You turned eighteen this week. For days, I have been trying to find the words to express my feelings. But for the first time, I am at a loss. I feel like a ship at sea…no oars, no land in sight. I feel like someone took me on a wild ride and then slammed on the brakes. It’s disorienting and overwhelming all at the same time.

People always talk about how fast it goes. They talk about how the days are long, but the years are short. And you know what? It’s true. It went at lightening speed. It feels like you were only just my little baby I rocked to sleep in the stillness of the night while the rest of the world gently slumbered around us. Nothing else mattered in the darkness of those long nights. Just you.

And then, within months, life started gaining momentum like a high-speed train through the countryside. You were just my little tot, toddling around watching Elmo and Bear in the Big Blue House, excited to eat your little Cheerio snacks. Then you were headed to preschool…to middle school…to high school…to karate…to rugby games. Where did it all go? I feel stunned.

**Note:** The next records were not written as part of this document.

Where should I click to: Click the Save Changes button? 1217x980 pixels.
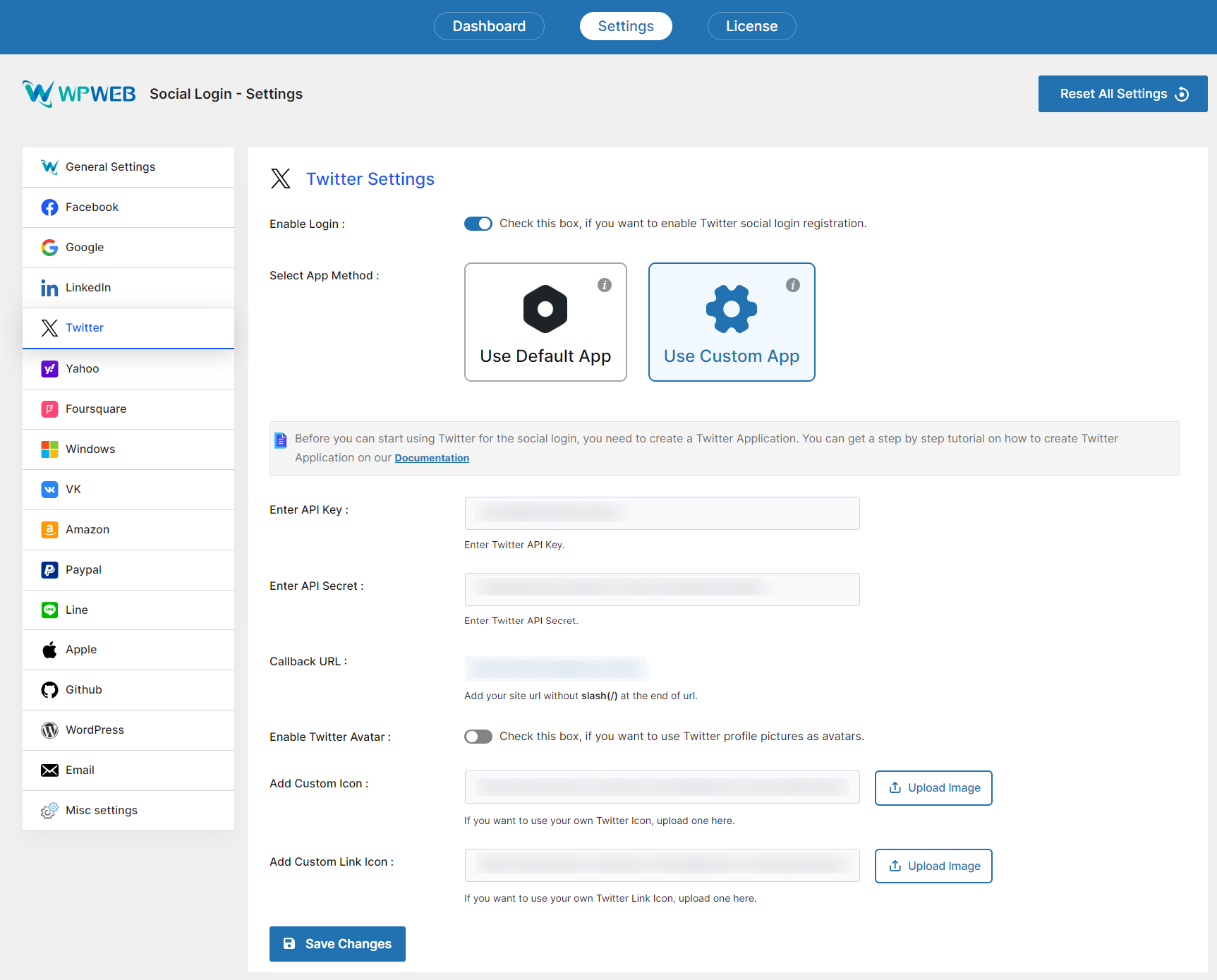pos(337,944)
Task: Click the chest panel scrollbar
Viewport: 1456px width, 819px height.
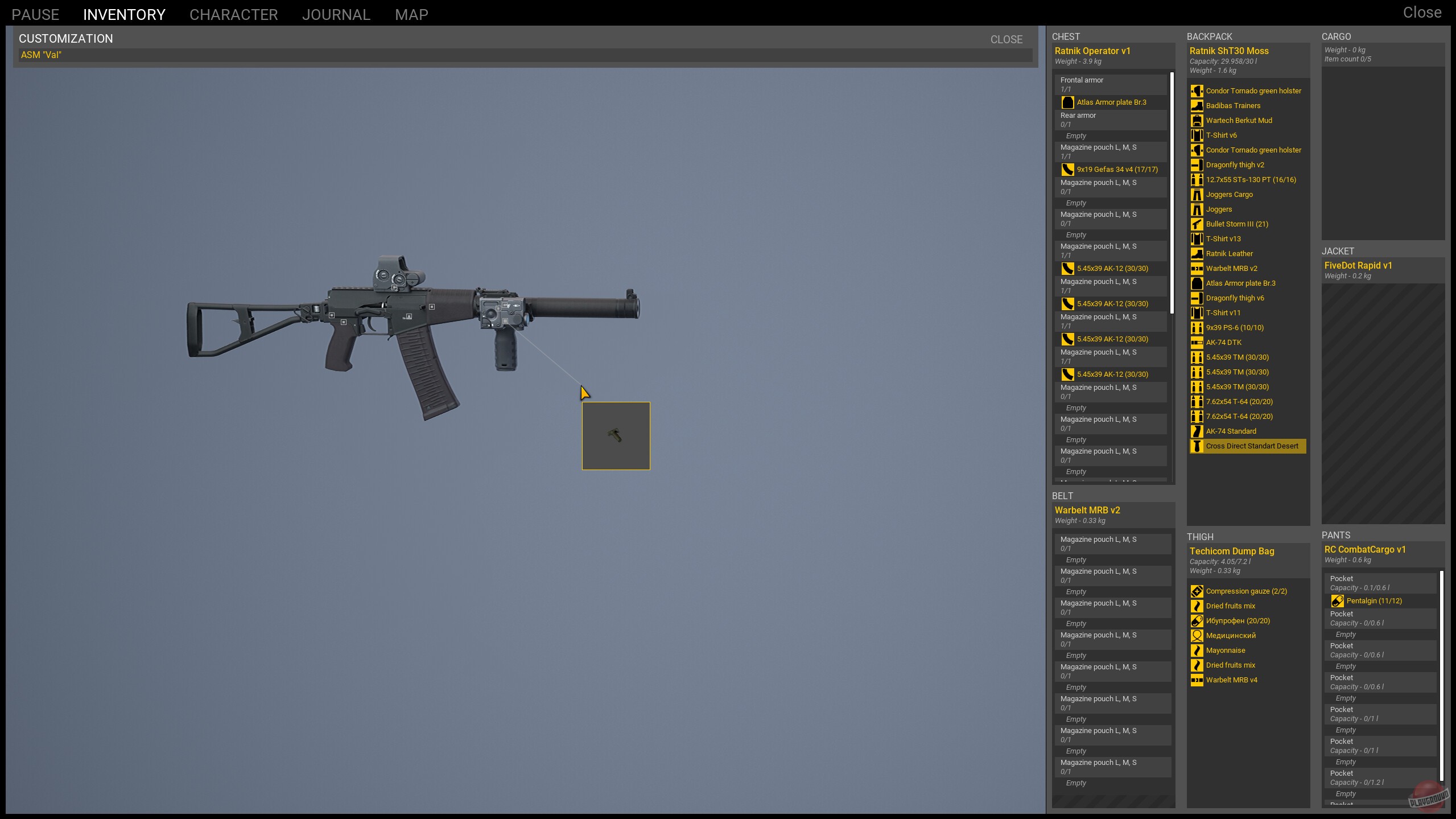Action: [x=1172, y=194]
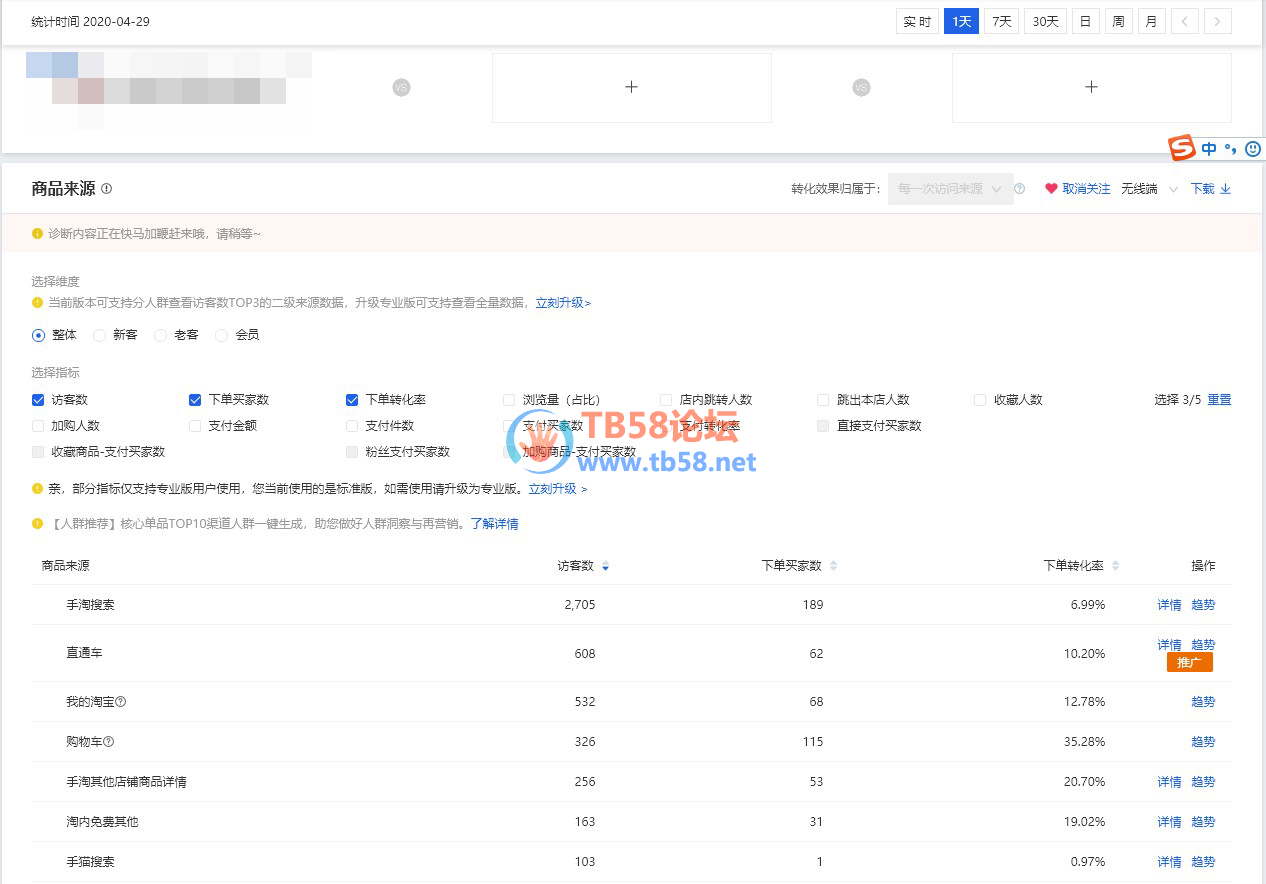Enable the 加购人数 metric checkbox
Screen dimensions: 1266x884
coord(38,426)
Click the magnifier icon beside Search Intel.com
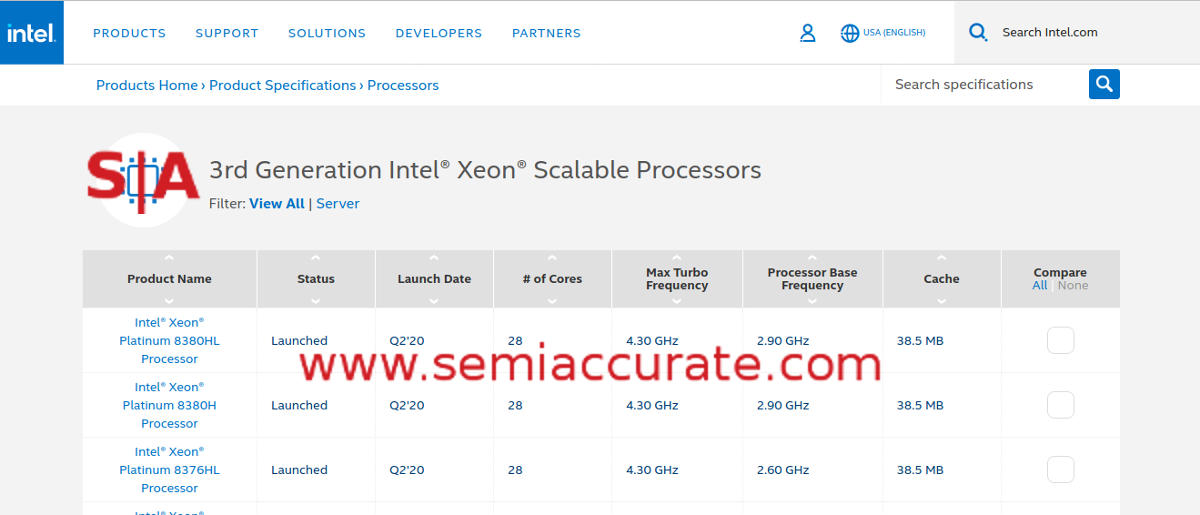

But this isn’t about me, is it? It’s about you. It’s about the person you have become…the person you are becoming. It’s about how much you have changed the world. You have already changed my world. And for that, I am forever grateful.

You are a man now…your own person. You are capable of voting and working and driving a car on your own with no curfews or restrictions. You are on the precipice of adulthood, making your own decisions about what you eat each day and where you spend your time. It’s no longer up to me to tell you what friends to play with or what to have for breakfast or what new shoes to wear…not that I ever really could before. You’ve always had your own ideas. Sometimes that was hard. But hindsight makes you see everything more clearly. It has all been for the greater good.

Graham, if I can give you one piece of advice for this next phase of your life, it’s this: Be. You.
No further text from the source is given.